Projects 3

Due Date:

Friday, exam week

Textbook Chapters:

5

Instructions:

Choose two of the following projects to complete.

Please submit a zip file containing your code (in .ipynb or .qmd format), any data files you load in, and if possible a pdf of your notebook. (A link to a GitHub repository or Google CoLab notebook would also work, so long as they are publically accessible.)

1 Revisiting a previous project

Revisit one of the previous projects using new concepts which we have learned since you first did the project. (The “Image Compression” project on page 389 of your textbook would be one example of this, but you may take this in any direction you like.)

2 Quadratic Forms

In order to classify quadratic equations in \(x\) and \(y\) one goes through roughly three steps.
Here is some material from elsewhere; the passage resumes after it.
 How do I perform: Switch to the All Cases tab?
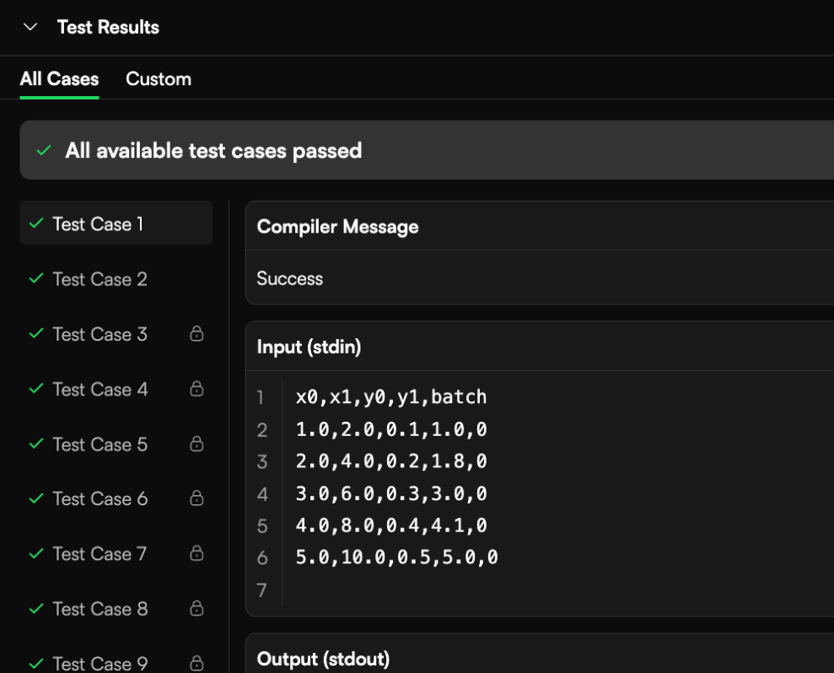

First, perform a rotation transformation of coordinates to get rid of mixed terms such as \(2 x y\) in the quadratic equation \(x^{2}+2 x y-y^{2}+x-3 y=4\). Second, do a translation of coordinates to put the equation in a “standard form.” Third, identify the curve by your knowledge of the shape of a curve in that standard form. Standard forms are equations like \(x^{2} / 4+y^{2} / 2=1\), an ellipse with its axes along the \(x\) - and \(y\)-axes. It is the second-degree terms \(\left(x^{2}, 2 x y\right.\), and \(\left.y^{2}\right)\) alone that determine the nature of a quadratic.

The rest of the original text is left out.